Op 12-jarige ouderdom geeft hij de brui aan zijn studies. Hierover zal Wouters kort voor zijn dood in 1916 getuigen: “Ik heb altijd hard gewerkt en weinig wereldse omgang gehad. Thuis in Mechelen heb ik maar kort school gegaan: ik wou niet deugen, deed allerlei kattenkwaad en werd op een mooie dag buitengezet. Zodat vader, die houtbeeldhouwer was, me moest thuis laten.

‘En nu zult ge werken!’ zei hij.

Dat was net wat ik graag wilde en van dan af werd ik rustig en alle deugnieterij was er bij mij uit. Zo ben ik als jongen van twaalf jaar bij ’t vak gekomen en vanzelf beeldhouwer geworden.”

Vanaf zijn 15 jaar zal Rik Wouters ‘in de leer gaan’ bij de kunstenaar-beeldhouwer Theo Blinckx. Van 1897 tot 1901 volgt hij de lessen aan de Mechelse Academie. Aanvankelijk avondschool, later dagonderricht. Op 4 januari 1901 wordt hij officieel ingeschreven in de registers van de Koninklijke Academie van Schone Kunsten te Brussel. Hij zal er tot 1904 de lessen volgen. Ondertussen is hij sinds 1 oktober 1902 ingelijfd in de Universitaire Compagnie in het Klein Kasteeltje om er zijn legerdienst van 20 maanden te vervullen. Deze formule stelt hem in staat naast zijn legerdienst ook zijn academische studies af te werken.

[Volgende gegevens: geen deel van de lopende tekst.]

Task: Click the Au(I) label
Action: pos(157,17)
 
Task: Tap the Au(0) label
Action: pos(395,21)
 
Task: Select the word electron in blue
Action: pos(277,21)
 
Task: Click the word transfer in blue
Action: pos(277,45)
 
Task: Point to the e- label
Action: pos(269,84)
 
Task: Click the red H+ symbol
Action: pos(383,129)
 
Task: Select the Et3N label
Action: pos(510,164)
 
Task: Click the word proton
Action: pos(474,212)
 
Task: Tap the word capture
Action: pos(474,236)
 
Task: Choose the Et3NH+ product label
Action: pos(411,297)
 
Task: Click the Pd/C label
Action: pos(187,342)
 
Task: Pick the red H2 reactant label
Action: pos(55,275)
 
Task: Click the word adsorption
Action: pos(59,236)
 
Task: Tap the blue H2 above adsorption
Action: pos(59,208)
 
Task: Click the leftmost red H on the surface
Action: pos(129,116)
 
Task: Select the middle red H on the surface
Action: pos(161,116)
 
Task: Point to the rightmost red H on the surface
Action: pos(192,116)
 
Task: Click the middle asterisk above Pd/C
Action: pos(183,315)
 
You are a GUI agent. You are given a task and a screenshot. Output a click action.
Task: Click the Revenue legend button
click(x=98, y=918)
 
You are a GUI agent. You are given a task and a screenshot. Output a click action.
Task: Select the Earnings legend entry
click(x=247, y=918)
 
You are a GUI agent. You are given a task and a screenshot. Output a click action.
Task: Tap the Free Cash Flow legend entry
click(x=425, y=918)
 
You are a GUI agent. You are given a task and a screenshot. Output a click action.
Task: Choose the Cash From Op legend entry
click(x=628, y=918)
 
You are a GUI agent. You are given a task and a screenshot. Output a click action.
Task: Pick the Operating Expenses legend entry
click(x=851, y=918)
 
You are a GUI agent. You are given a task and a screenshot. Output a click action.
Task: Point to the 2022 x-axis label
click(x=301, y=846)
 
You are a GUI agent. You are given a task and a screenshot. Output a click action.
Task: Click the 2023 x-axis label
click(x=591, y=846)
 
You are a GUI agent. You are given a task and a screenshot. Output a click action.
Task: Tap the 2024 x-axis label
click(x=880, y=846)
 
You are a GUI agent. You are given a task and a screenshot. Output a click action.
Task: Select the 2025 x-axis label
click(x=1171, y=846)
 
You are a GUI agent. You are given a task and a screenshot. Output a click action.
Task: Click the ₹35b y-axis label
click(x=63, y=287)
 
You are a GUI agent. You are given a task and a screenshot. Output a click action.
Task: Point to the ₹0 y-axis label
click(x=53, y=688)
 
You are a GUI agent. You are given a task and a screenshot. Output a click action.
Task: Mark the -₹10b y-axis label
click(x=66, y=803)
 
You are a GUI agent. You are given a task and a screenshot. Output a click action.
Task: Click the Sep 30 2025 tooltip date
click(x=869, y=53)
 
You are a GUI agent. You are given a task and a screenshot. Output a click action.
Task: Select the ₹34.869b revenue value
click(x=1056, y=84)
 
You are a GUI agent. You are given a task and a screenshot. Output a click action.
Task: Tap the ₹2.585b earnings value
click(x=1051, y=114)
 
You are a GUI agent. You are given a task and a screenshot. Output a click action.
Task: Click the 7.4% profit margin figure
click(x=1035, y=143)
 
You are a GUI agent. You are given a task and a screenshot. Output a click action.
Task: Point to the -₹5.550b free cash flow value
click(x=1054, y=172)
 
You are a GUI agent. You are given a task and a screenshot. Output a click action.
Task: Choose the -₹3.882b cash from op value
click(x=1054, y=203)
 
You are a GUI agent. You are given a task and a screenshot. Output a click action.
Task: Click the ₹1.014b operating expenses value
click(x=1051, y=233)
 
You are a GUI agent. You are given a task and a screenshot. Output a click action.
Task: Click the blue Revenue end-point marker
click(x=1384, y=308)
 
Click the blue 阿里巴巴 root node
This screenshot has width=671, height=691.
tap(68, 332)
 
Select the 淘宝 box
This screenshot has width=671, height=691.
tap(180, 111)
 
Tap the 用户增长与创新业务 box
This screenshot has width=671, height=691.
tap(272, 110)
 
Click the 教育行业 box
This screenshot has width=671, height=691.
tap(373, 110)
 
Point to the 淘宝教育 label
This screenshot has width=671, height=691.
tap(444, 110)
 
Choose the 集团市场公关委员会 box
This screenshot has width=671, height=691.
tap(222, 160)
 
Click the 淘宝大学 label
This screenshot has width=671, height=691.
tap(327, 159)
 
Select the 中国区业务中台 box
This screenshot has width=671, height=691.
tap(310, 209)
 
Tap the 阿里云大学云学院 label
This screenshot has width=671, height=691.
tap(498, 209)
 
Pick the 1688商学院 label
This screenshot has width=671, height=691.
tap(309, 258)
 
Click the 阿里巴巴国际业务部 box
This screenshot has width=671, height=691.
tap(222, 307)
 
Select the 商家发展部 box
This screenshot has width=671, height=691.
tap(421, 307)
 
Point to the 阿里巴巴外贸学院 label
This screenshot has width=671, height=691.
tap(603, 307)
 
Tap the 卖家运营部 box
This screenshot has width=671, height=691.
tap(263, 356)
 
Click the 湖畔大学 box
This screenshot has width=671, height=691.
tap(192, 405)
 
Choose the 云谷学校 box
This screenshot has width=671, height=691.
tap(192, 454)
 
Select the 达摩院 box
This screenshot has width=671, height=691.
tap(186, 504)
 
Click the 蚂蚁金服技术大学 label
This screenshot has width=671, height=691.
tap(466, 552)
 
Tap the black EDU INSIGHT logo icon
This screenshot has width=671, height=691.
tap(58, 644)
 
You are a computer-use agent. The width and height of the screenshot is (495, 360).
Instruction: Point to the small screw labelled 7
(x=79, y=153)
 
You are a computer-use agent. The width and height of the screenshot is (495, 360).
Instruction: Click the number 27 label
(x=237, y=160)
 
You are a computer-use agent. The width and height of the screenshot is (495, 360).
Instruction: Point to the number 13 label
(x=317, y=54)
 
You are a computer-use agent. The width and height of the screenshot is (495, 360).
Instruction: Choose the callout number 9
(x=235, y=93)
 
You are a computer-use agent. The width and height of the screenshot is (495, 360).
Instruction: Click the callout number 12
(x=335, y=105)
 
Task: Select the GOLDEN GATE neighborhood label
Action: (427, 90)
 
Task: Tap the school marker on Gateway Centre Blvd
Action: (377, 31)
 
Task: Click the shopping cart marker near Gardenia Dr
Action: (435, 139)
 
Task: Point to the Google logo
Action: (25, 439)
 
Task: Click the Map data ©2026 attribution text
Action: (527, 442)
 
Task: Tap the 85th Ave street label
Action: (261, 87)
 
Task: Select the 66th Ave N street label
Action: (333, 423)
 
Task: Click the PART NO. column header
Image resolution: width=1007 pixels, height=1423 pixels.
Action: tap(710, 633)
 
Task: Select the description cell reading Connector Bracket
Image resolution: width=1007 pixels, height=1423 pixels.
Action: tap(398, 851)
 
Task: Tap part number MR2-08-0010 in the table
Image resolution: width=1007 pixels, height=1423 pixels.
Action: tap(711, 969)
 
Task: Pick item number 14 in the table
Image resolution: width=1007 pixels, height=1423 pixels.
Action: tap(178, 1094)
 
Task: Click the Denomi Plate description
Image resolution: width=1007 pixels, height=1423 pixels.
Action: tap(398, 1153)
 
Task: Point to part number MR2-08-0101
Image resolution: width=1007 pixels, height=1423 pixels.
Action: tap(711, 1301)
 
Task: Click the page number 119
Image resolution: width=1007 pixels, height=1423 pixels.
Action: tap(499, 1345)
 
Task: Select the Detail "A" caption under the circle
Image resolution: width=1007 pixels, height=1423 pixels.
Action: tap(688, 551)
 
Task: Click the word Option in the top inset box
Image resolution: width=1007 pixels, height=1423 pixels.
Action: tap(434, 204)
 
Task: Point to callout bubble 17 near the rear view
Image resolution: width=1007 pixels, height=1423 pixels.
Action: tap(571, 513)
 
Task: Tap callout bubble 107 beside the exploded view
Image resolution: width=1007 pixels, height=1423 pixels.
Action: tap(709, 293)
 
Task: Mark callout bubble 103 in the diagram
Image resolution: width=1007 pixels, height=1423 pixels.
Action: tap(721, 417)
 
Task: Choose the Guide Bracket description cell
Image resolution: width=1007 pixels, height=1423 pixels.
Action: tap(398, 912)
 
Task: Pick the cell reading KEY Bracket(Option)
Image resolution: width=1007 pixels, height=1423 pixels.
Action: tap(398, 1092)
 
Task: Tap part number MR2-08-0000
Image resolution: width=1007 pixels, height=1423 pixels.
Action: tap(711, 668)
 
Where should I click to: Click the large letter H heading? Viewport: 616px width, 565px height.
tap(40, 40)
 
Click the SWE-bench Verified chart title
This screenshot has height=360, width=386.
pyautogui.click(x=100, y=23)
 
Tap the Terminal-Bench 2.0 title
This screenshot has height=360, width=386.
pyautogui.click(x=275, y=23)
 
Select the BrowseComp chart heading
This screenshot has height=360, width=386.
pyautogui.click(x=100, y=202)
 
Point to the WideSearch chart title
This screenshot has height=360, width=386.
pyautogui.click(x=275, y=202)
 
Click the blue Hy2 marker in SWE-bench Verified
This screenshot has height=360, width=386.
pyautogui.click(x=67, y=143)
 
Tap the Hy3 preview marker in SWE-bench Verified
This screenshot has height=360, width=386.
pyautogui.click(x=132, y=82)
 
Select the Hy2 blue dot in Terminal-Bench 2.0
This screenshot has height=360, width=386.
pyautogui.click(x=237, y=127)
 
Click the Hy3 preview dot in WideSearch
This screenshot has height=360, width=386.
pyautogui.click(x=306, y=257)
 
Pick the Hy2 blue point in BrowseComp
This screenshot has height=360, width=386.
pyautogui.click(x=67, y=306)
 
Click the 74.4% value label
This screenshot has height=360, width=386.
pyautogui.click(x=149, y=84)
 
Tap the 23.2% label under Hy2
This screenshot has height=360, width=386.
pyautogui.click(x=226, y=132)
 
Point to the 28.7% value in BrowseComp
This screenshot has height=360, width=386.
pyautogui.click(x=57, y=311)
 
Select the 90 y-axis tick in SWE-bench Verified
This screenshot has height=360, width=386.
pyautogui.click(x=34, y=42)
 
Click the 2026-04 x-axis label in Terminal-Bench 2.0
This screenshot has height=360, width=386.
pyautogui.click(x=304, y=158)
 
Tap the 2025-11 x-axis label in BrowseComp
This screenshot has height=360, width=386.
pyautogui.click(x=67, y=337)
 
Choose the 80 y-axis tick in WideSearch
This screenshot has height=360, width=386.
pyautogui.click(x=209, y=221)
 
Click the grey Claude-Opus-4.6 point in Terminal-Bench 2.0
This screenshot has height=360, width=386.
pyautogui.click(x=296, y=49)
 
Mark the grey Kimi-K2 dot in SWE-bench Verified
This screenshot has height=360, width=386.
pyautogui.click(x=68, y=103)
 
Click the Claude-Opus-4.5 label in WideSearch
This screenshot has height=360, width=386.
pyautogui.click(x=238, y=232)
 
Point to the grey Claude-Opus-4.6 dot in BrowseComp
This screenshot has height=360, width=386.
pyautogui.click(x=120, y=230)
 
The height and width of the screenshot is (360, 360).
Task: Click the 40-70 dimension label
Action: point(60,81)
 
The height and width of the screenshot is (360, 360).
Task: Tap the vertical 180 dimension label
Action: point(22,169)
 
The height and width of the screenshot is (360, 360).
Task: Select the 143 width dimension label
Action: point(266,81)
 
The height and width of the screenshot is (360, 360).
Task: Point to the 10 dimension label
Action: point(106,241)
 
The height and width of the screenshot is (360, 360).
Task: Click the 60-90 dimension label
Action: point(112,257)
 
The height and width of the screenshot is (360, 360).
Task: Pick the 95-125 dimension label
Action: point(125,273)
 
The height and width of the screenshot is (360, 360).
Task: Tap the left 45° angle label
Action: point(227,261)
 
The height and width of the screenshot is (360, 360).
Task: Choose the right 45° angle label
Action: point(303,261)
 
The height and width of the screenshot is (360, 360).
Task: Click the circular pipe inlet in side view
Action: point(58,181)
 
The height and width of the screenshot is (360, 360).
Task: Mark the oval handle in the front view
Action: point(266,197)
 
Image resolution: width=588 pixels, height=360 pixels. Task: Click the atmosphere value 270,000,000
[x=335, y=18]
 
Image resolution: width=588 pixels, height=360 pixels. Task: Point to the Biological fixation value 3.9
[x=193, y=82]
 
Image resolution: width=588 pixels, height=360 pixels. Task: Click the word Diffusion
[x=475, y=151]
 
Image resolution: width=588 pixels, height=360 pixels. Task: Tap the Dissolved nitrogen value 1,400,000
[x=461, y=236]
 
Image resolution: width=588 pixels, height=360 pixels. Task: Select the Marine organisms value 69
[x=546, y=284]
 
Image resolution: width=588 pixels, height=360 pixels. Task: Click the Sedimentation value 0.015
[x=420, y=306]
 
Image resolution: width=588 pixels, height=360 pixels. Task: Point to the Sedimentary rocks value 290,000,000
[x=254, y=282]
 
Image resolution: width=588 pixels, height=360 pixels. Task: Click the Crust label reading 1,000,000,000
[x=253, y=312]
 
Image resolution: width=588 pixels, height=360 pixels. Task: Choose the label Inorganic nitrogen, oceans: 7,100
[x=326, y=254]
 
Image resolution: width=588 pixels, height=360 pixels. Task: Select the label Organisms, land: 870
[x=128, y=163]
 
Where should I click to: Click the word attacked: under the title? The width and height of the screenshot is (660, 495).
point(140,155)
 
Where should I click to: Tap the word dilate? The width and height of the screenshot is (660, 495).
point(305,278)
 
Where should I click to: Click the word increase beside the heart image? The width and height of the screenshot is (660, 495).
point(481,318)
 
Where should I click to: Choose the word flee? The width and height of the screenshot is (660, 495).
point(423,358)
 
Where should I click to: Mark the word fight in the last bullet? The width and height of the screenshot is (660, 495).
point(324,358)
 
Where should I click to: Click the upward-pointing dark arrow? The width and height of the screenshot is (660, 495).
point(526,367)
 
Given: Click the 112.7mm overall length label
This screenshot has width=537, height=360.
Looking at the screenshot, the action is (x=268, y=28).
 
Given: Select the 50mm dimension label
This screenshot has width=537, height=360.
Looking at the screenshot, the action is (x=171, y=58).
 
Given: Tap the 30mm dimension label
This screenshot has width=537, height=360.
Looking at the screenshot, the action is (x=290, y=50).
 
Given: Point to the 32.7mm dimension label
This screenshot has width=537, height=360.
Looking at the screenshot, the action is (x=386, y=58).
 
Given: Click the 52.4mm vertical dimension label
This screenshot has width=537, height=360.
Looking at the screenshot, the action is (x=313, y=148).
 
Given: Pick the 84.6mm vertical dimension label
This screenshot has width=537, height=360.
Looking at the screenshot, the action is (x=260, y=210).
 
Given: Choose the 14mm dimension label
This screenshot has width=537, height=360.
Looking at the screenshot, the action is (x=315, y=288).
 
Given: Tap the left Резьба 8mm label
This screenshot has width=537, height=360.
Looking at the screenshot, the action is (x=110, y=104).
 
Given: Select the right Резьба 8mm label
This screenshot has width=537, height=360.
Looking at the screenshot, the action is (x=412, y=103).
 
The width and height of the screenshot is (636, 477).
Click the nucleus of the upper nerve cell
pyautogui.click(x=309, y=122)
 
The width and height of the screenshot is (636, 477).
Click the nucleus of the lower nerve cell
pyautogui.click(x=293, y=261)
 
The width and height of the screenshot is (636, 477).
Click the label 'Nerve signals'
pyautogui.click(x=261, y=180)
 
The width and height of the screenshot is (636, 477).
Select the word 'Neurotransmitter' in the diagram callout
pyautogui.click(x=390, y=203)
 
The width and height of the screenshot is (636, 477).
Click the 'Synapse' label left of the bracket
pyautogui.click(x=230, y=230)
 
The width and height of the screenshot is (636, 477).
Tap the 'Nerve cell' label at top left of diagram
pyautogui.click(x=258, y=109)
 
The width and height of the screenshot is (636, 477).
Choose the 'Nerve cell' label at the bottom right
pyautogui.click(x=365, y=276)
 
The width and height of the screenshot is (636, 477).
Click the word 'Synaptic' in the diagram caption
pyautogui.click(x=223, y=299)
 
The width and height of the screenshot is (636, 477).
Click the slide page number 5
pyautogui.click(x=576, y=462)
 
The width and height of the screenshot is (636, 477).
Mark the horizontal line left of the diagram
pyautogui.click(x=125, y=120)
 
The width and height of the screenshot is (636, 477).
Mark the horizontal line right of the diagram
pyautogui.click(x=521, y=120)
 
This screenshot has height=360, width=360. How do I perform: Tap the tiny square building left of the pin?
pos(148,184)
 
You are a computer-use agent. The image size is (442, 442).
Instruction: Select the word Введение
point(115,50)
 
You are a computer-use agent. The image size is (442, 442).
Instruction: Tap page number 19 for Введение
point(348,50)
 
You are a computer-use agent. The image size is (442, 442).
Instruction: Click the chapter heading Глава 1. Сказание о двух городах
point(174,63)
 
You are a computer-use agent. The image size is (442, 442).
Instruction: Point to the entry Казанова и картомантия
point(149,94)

‘Uit welk schilderij ben je gestapt?’

Het is ook gedurende zijn legerdienst dat hij, in het kunstenaars bohemienmilieu flanerende, Hélène ‘Nel’ Durinckx zal leren kennen. Nel, 16 jaar jong, vrijgevochten, knap en wellicht het model en liefje van een kunststudent. Volgens Eric Min, auteur van ‘Rik Wouters. Een biografie’ was het liefde op het eerste zicht:

“ ‘Uit welk schilderij ben je gestapt?’ zegt hij – een zeldzaam mooie openingszin. ‘Chère moeke’ noemt hij haar in zijn mengtaal van Vlaams en Frans.”

Na zijn legerdienst in 1904 gingen ze samenwonen in Watermaal. In 1905 trouwden ze. Door geldgebrek trekken ze in bij Riks vader in Mechelen maar verhuizen amper 14 maanden later terug naar het Brussels Sint Joost ten Node. In een brief naar haar vriendin schrijft Nel:

“Nog liever alle miserie dan me op mijn kop te laten zitten door die smerige bourgeois van een vader. Ik zal hem eens laten zien dat een stuk schildersmodel uit de goot de carrière van een kunstenaar kan begrijpen.”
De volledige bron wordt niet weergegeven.